Myasthenia gravis (MG) is a T cell-dependent, B cell-mediated disease. The mechanisms for loss of self-tolerance in this disease are not well understood, and recently described regulatory B cell (Breg) subsets have not been thoroughly investigated. B10 cells are a subset of Bregs identified by the production of the immunosuppressive cytokine, interleukin-10 (IL-10). B10 cells are known to strongly inhibit B- and T-cell inflammatory responses in animal models and are implicated in human autoimmunity. In this study, we examined quantitative and qualitative aspects of B10 cells in acetylcholine receptor autoantibody positive MG (AChR-MG) patients and healthy controls. We observed reduced B10 cell frequencies in AChR-MG patients, which inversely correlated with disease severity. Disease severity also affected the function of B10 cells, as B10 cells in the moderate/severe group of MG patients were less effective in suppressing CD4 T-cell proliferation. These results suggest that B10 cell frequencies may be a useful biomarker of disease severity, and therapeutics designed to restore B10 cell frequencies could hold promise as a treatment for this disease through restoration of self-tolerance.
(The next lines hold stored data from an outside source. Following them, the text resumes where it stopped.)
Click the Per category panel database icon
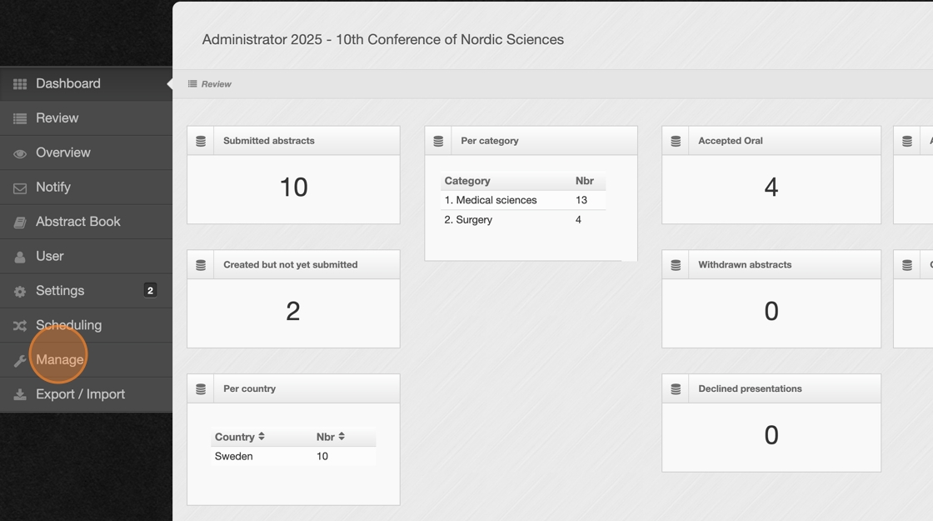pos(438,141)
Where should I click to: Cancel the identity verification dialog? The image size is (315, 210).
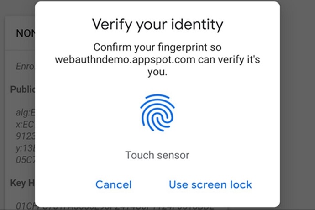pyautogui.click(x=113, y=184)
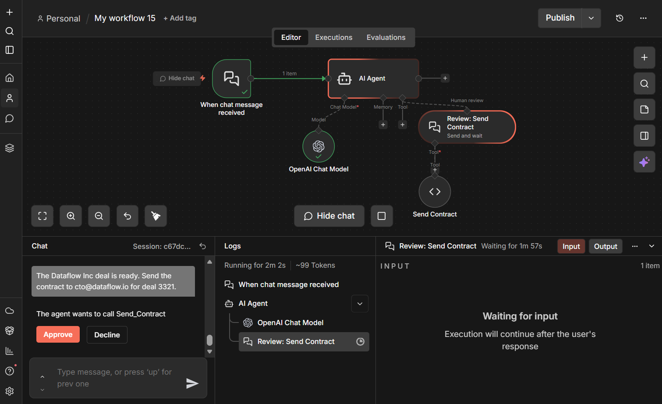
Task: Open the Evaluations tab
Action: coord(386,38)
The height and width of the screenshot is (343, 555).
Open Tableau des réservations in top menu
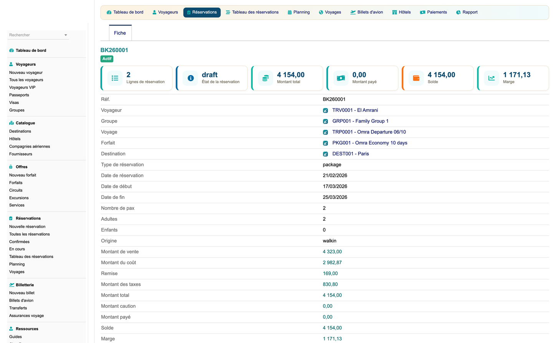[x=252, y=12]
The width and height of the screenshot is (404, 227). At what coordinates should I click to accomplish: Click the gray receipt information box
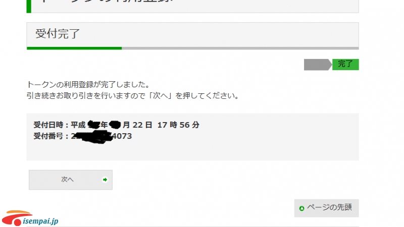click(193, 137)
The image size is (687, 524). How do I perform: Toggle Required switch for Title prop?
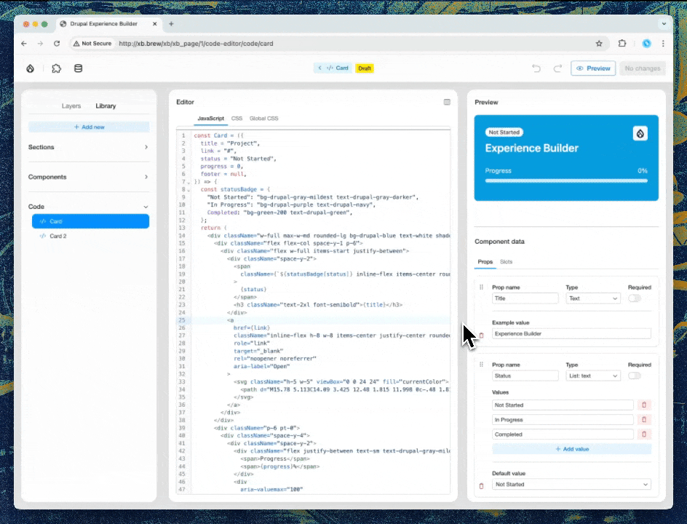[635, 298]
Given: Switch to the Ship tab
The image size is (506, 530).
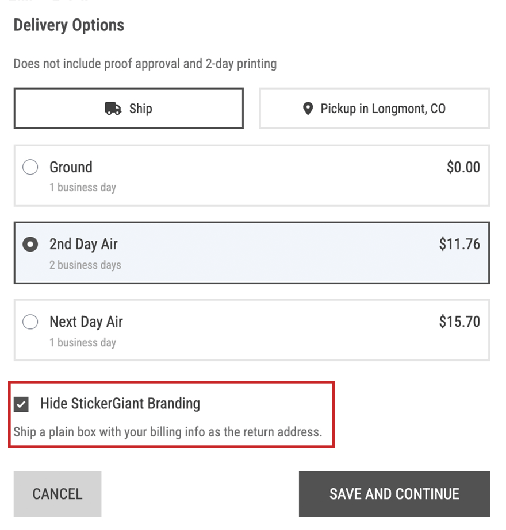Looking at the screenshot, I should point(128,108).
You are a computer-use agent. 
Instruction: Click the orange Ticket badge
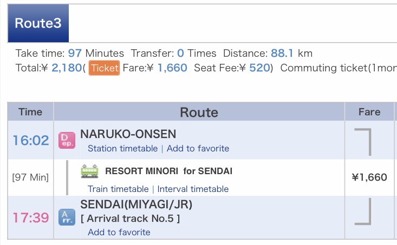[x=104, y=68]
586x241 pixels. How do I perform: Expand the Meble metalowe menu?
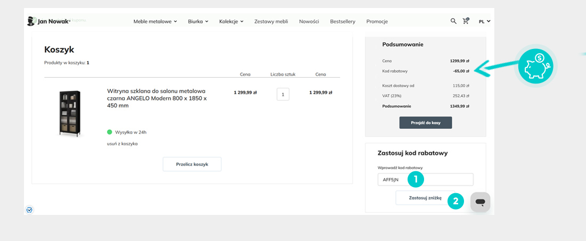[x=155, y=22]
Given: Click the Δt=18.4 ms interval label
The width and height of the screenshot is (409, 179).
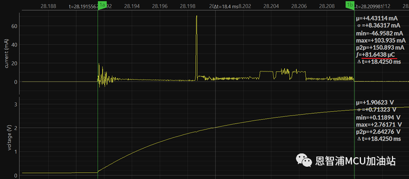Looking at the screenshot, I should [226, 7].
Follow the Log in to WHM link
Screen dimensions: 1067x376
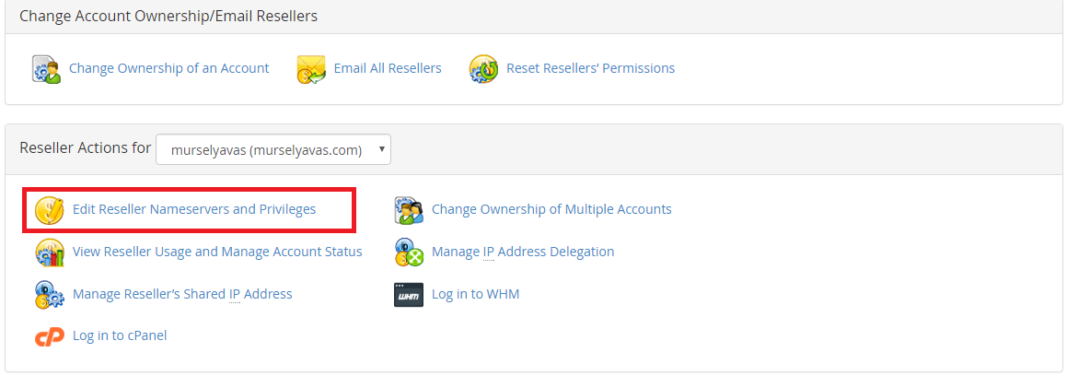pyautogui.click(x=476, y=295)
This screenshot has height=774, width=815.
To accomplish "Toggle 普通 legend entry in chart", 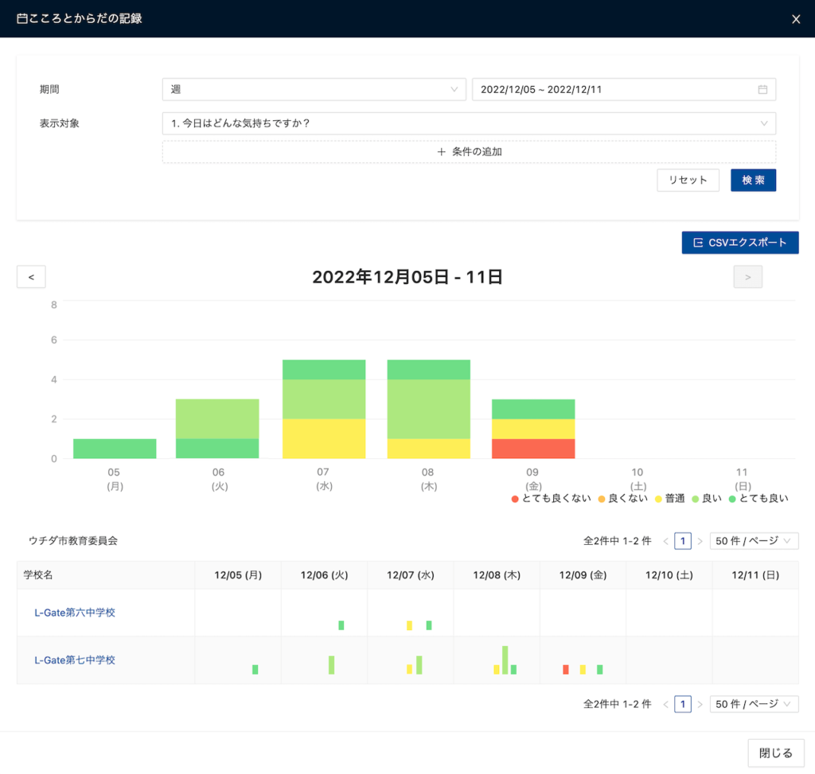I will 669,499.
Autoimmune myasthenia gravis (MG) is regarded as a T cell-dependent, B cell-mediated disease. The immunopathologic mechanisms that perpetuate the disease are not fully defined, but loss of self-tolerance in the thymus is likely an early event (1). Prior studies demonstrated impaired function of FOXP3 + regulatory T cells (Tregs) in experimental models of MG and patients with established MG and acetylcholine receptor autoantibodies (2–4). However, Treg numbers were not altered in patients with muscle-specific kinase (MuSK) autoantibodies, and CD39 expression, a proposed marker of Treg functional capacity, was similarly preserved (5).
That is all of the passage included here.